Die Entscheidung des Supreme Court
[Bearbeiten | Quelltext bearbeiten]Die Bundesregierung zog den Fall an den Supreme Court weiter, welches das Urteil der vorherigen Instanz als einen manifest error, einen offenbaren Fehler, bezeichnete. Der Fall fiel auch in die Zeit nach dem Angriff auf Pearl Harbor (7. Dezember 1941), ein Ereignis, welche die amerikanische Bevölkerung hinter dem Präsidenten vereinigte. Ebenso spielte eine Rolle, dass Präsident Franklin D. Roosevelt acht der neun damaligen Richter ernannt hatte.
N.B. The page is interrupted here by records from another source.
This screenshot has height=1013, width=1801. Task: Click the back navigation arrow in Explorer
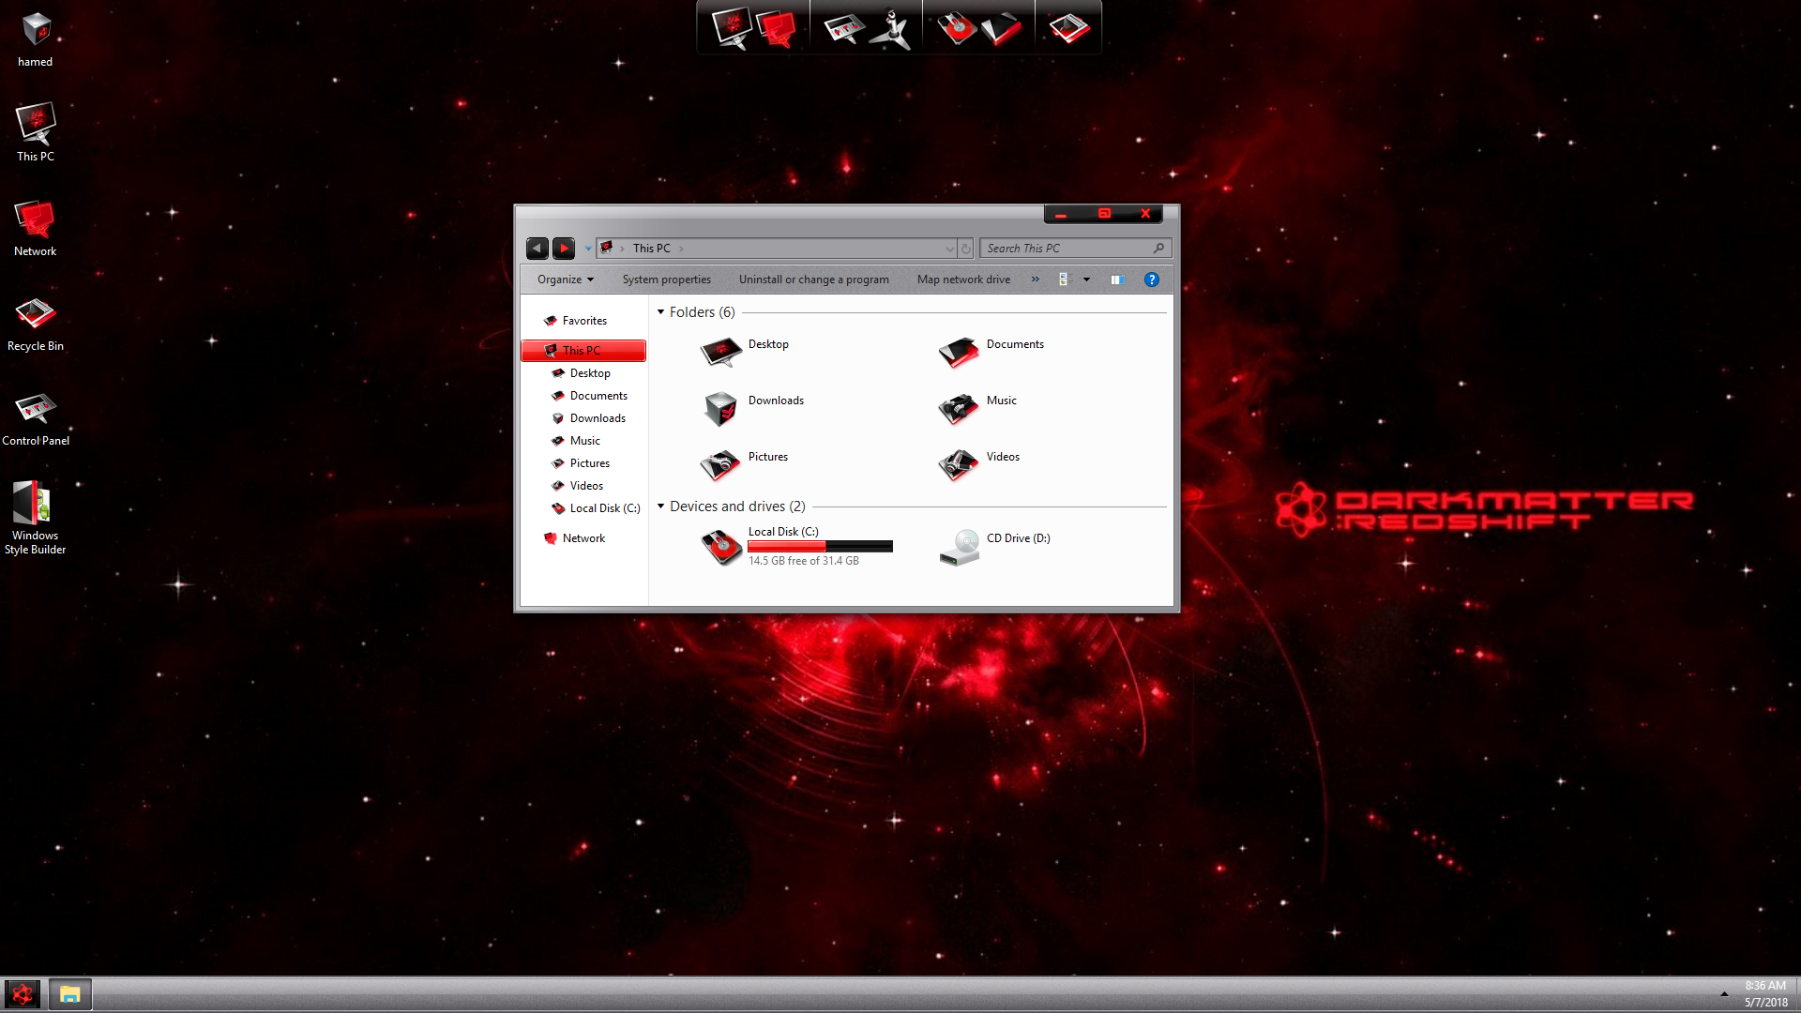537,249
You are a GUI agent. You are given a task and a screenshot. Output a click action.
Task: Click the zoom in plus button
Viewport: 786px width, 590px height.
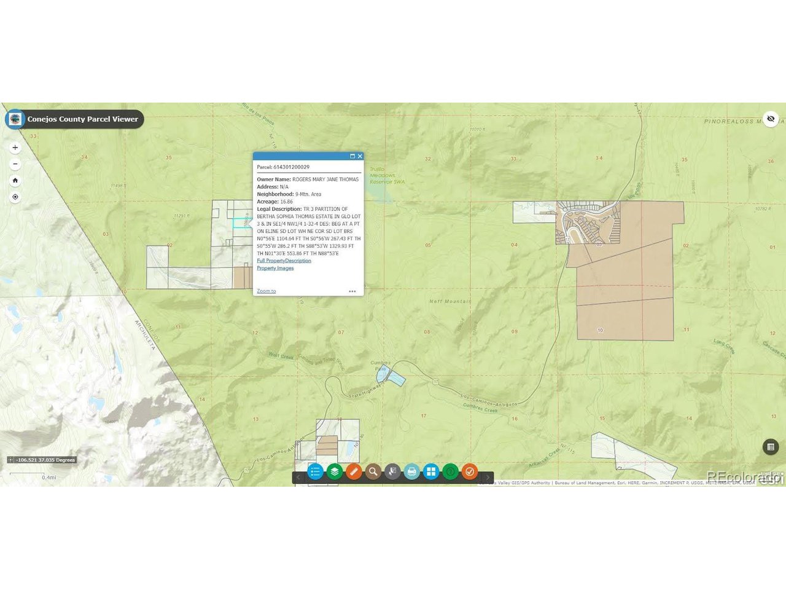click(x=15, y=148)
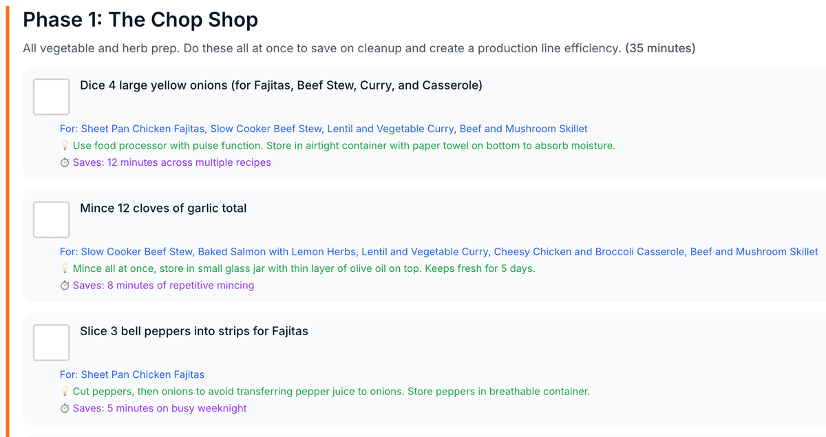Screen dimensions: 826x437
Task: Open the onions recipe list starting Sheet Pan Chicken Fajitas
Action: click(324, 129)
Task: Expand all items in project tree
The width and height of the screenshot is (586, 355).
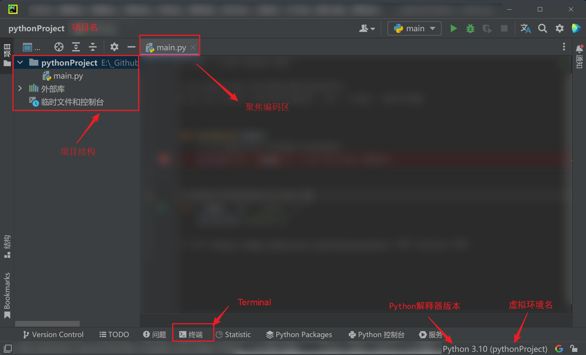Action: [x=76, y=47]
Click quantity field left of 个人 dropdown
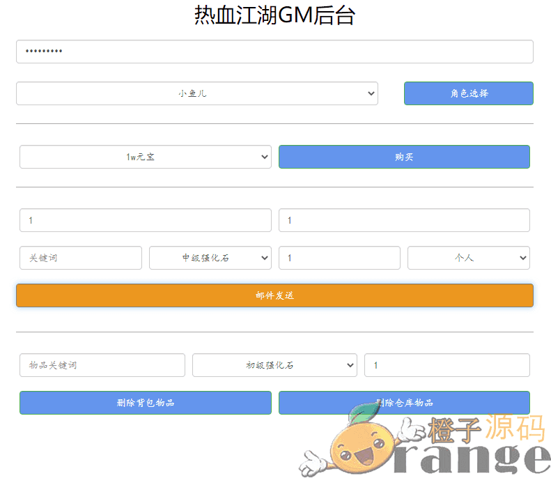551x478 pixels. (x=339, y=258)
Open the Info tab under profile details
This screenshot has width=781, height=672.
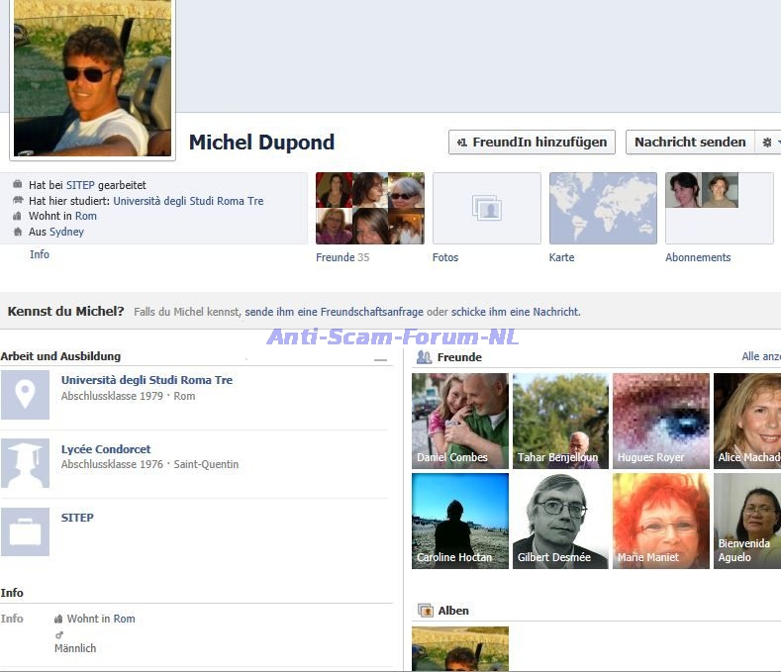click(x=40, y=254)
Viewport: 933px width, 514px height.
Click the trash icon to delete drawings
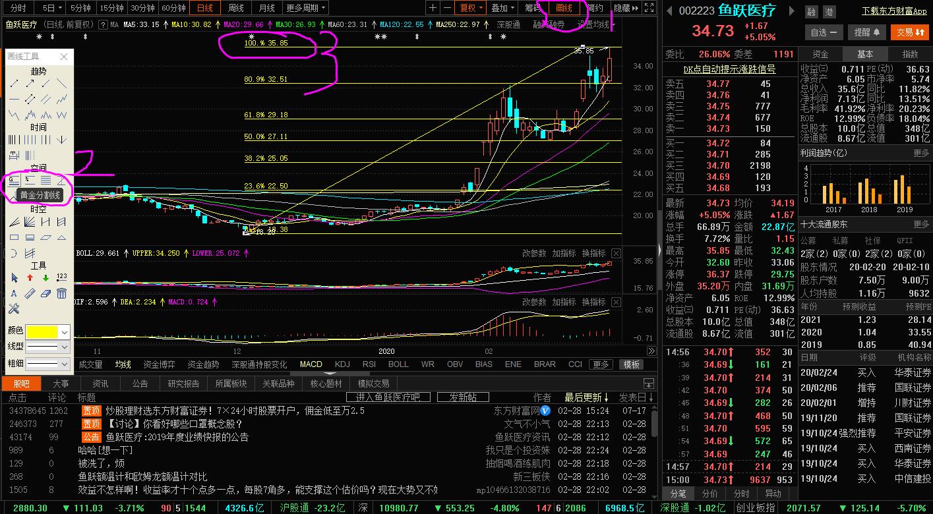point(61,293)
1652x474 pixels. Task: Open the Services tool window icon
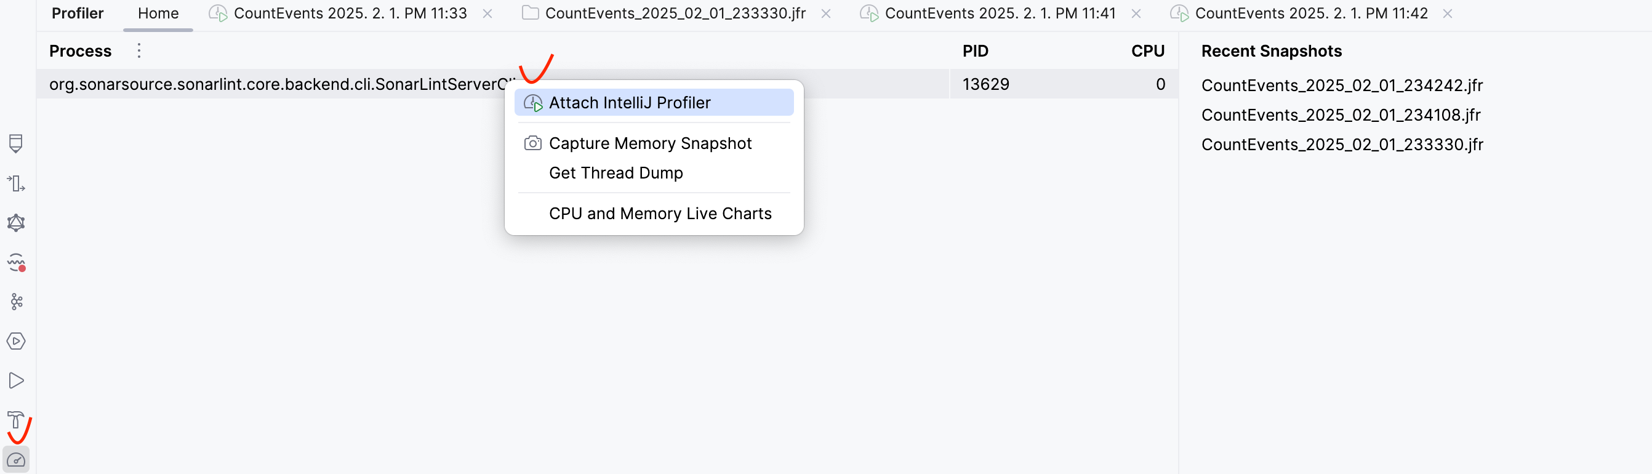click(x=16, y=341)
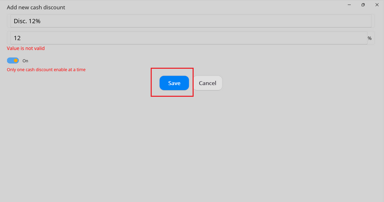This screenshot has width=384, height=202.
Task: Place cursor after the number 12
Action: tap(21, 38)
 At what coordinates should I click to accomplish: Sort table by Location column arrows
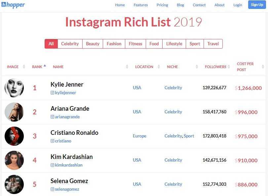coord(159,66)
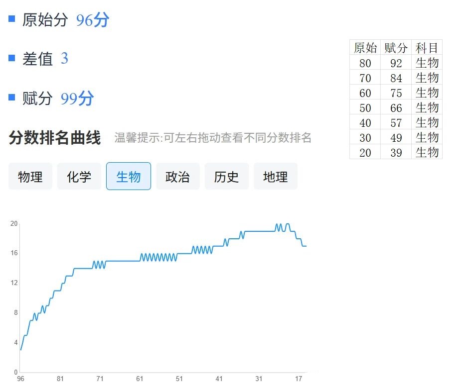Screen dimensions: 471x392
Task: Switch to the 物理 subject tab
Action: tap(30, 177)
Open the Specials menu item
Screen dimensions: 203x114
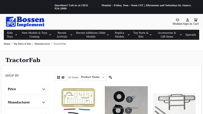pos(191,35)
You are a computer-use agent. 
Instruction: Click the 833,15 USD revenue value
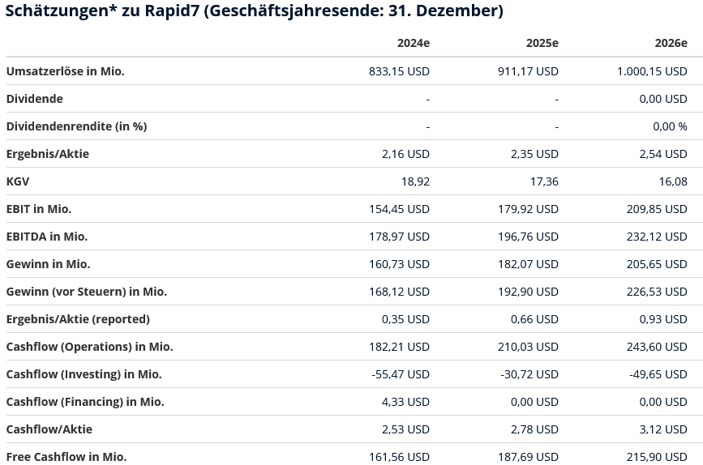click(x=399, y=71)
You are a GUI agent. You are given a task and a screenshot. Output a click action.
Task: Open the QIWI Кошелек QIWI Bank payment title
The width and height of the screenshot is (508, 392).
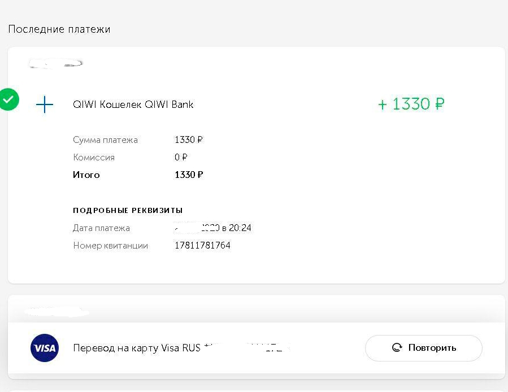[133, 104]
Wie oben beschrieben, folgte der Supreme Court der Argumentation des Wirtschaftsministeriums – nämlich dass für den Eigengebrauch hergestellte Güter den Preis für gehandelte Güter beeinflussen, indem diese Güter nicht auf dem freien Markt eingekauft werden müssen. Daher könne die Bundesregierung, wenn eine gesetzliche Grundlage für die Regulation gehandelter Güter besteht, auch den Anbau nicht-kommerzieller Waren regeln.
Folgen
[Bearbeiten | Quelltext bearbeiten]Mit Wickard v. Filburn begann eine Ära, in welcher der Supreme Court in Angelegenheiten der Commerce Clause die Macht des Kongresses auf keine Weise einschränkte. Dies änderte sich mit dem Fall United States v. Lopez, der 1995 entschieden wurde. In jenem Fall entschied der Supreme Court, dass das Tragen einer Handfeuerwaffe in der Nähe einer Schule keine kommerzielle Angelegenheit sei, die unter die gesetzgeberische Kompetenz des Kongresses falle. (Lopez, ein Schüler, trug einen ungeladenen Revolver auf sich; für eine Entschädigung von 44 Dollar hatte er den Auftrag, die Waffe einer anderen Person zu überbringen.) United States v. Lopez wurde allerdings mit 5:4 Stimmen sehr knapp entschieden, und die Minderheitsmeinung legte dar, dass Schusswaffengewalt einzelner Täter sehr wohl einen (kumulativen) Einfluss auf die Wirtschaft habe, wonach der Kongress dazu berechtigt sei, hier gesetzgeberisch einzugreifen.